Cesar Chavez and other organizers with the UAW came to West Michigan several times over the years, yet there has never been a labor union created for migrant farmworkers here in West Michigan.

Wouldn’t an organized campaign, consisting of fundraising and legal support be a better way to honor the thousands of farmworkers that live in the area, particularly along the Grandville Avenue corridor and the Burton/Buchanan area? What about a food cooperative or a tenant union for those migrant farmworkers who are often exploited by absentee landlords and property management companies? Wouldn’t these kinds of organizing efforts be a better way to honor the legacy of a farmworker and an organizer?

In addition, it should be mentioned that some of the same commissioners that agreed to the street change, presided over and said nothing about the GRPD showing up at the homes of students who were organizing with the local transit union, to intimidate them into ending their efforts to support transit workers. The United Farm Workers, the same union that Cesar Chavez founded, sent a scathing letter to Mayor Bliss, that read in part:

On behalf of the more than 10,000 members of the United Farm Workers, I am writing to express our deep disappointment in the breathtaking hypocrisy demonstrated by your administration this past week. On Thursday, March 17, you marched under our banner to commemorate the work of an American icon and our founder, Cesar Chavez. The very next day, on Friday, March 18, you dispatched Grand Rapids Police to the homes of student activists to intimidate them for organizing a January sit in to support transit workers represented by Amalgamated Transit Union (ATU) Local 836.

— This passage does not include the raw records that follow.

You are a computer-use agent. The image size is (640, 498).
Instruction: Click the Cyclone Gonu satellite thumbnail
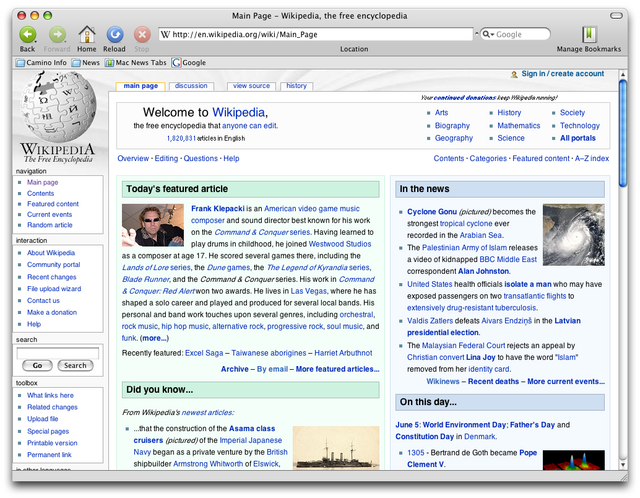click(x=573, y=234)
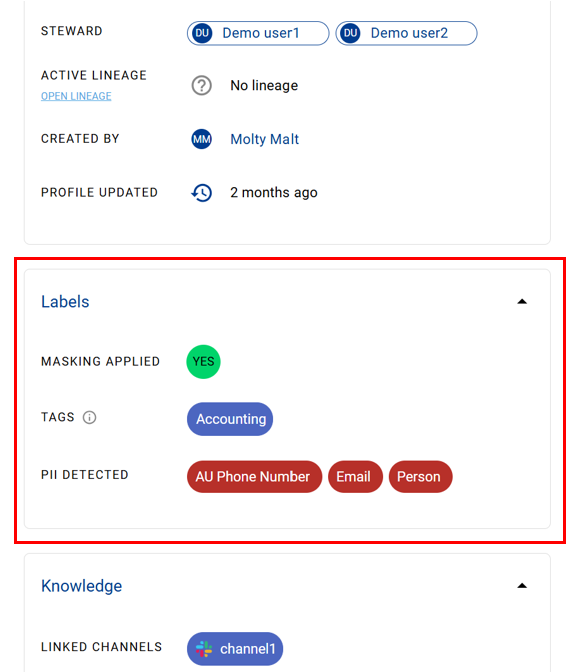The image size is (572, 672).
Task: Click the Accounting tag
Action: pyautogui.click(x=230, y=419)
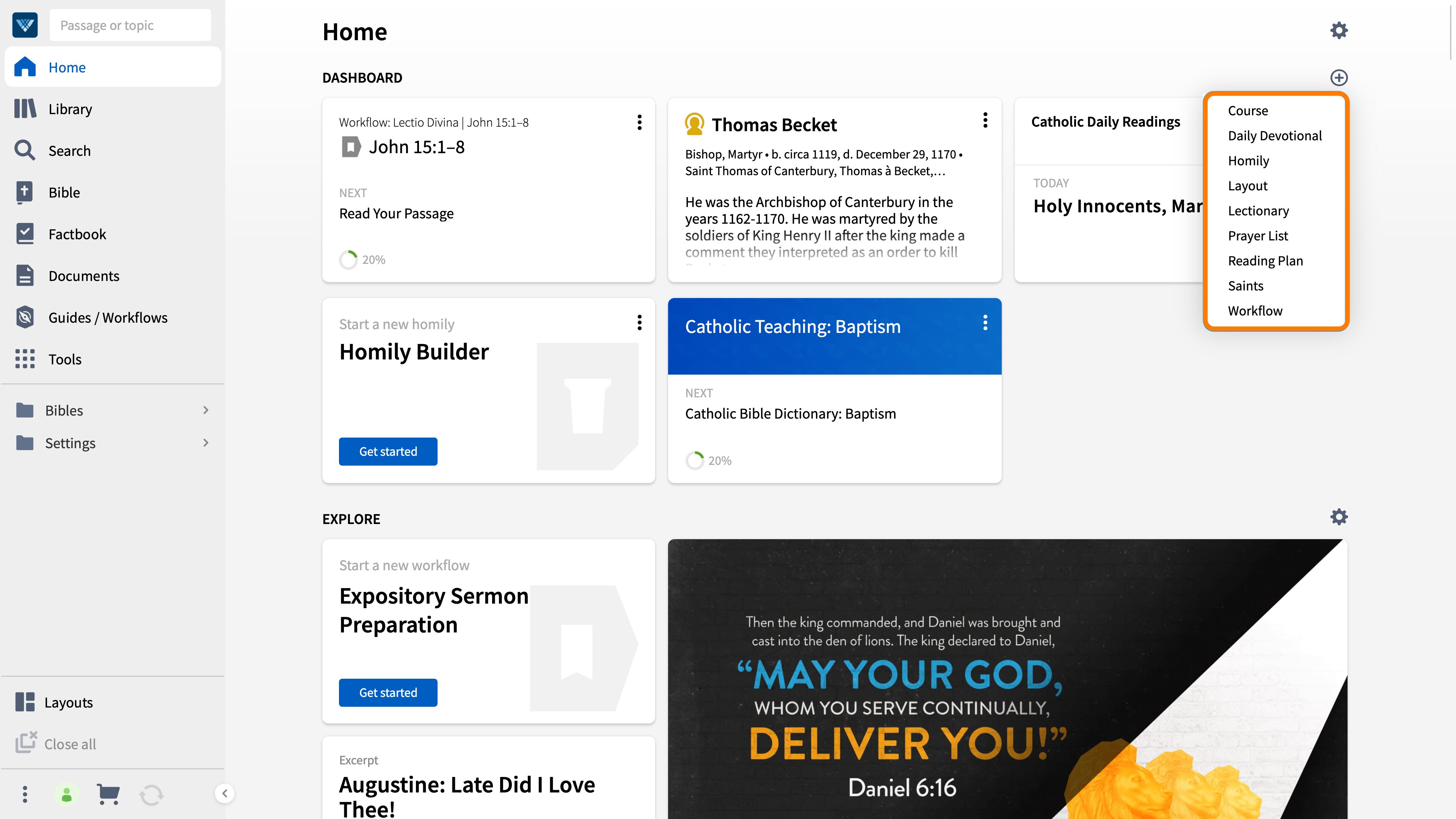Image resolution: width=1456 pixels, height=819 pixels.
Task: Click the add dashboard card plus icon
Action: [x=1338, y=77]
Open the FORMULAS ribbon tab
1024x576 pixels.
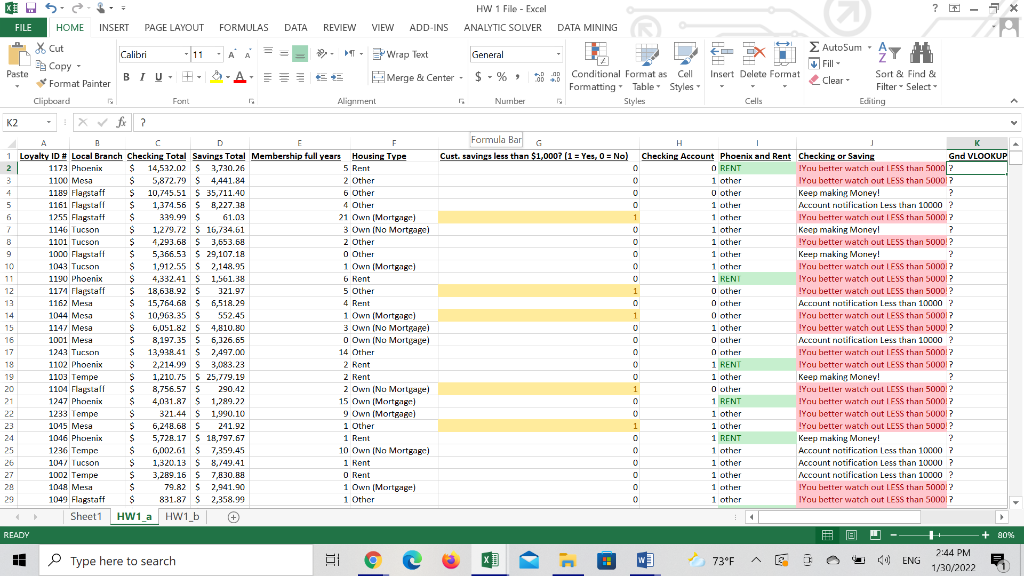coord(243,28)
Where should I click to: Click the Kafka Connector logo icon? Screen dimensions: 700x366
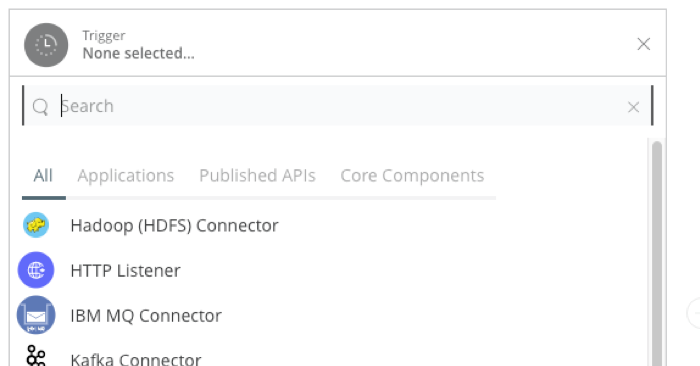pyautogui.click(x=36, y=356)
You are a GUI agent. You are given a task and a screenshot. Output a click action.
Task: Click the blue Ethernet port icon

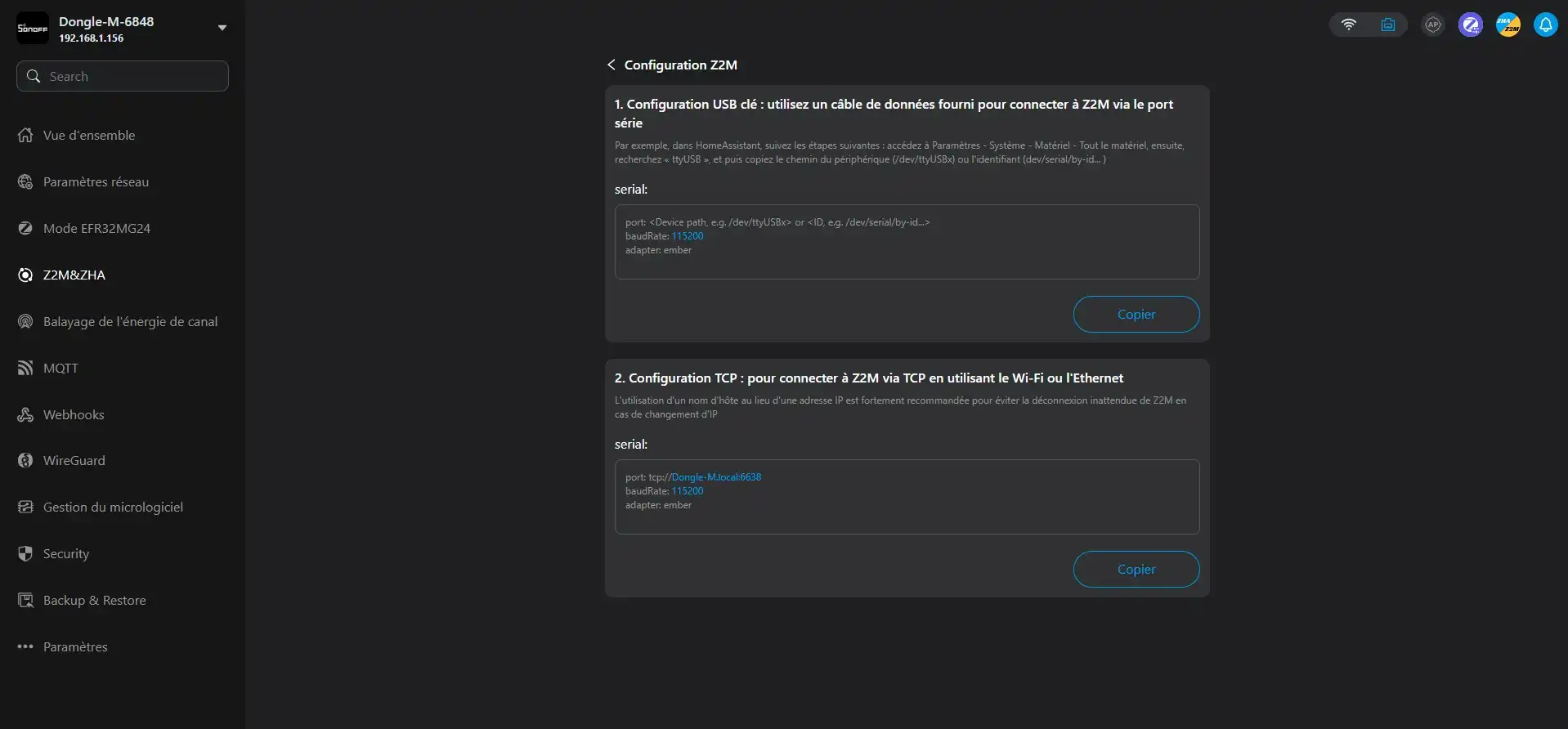[1388, 25]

You cannot march in the name of Cesar Chavez one day and use police officers to suppress all that he fought for the next. The United Farm Workers stands in solidarity with our ATU brothers and sisters struggling to preserve their retirement security and the United Students Against Sweatshops (USAS) who, in an inspiring acts of selflessness, have embraced their elders fight as their own.”

Now, we can move on to talk about Dr. Martin Luther King Jr. Here was a man who was part of the Black Freedom Struggle/Civil Rights Movement, specifically working through the Southern Christian Leadership Conference. Dr. King was a great orator and a prolific writer, but his legacy is really about his commitment and sacrifice in service to freedom and justice.

Dr. Martin Luther King Jr. was arrested dozens of times for civil disobedience, spent many days in jail for civil resistance, used strikes, boycotts, marches and other tactics to fight against the White Supremacist policies of the Jim Crow South. 

When Dr. King moved north to Chicago in 1965, he became even more radical, condemning landlords, police brutality, the economic system of Capitalism and the US war in Southeast Asia, specifically Vietnam. Dr. King famously stated, “A nation that continues year after year to spend more money on military defense than on programs of social uplift is approaching spiritual death.”

In his last organizing campaign, the Poor People’s Campaign, Dr. King helped to bring together Black, Chicano, Puerto Rican, Indigenous and white people to demand an economic bill of rights, which included a call for the federal government to prioritize helping the poor with a $30 billion (in 1968) anti-poverty package that included, among other demands, a commitment to full employment, a guaranteed annual income measure and more low-income housing. 

Now Blacks in Grand Rapids have the highest levels of poverty and unemployment in the city. Since the May 30th, 2020 uprising in Grand Rapids, mostly young Black organizers, along with other allies, have been demanding an end to the GRPD’s targeting of Black and Brown residents, the repression of activists who organize with Justice for Black Lives, and to defund the GRPD. 

Considering the living conditions of so many Black people in Grand Rapids and the GRPD’s repression of Black organizers, do you honestly think that naming a street after Dr. Martin Luther King Jr. is the best way to honor his legacy?

In the case of both Cesar Chavez and Dr. Martin Luther King Jr., doesn’t it seem a bit hypocritical for the City of Grand Rapids to change the names of streets instead of fighting for the same demands that these two civil rights icons, and the movements they were part of, fought for?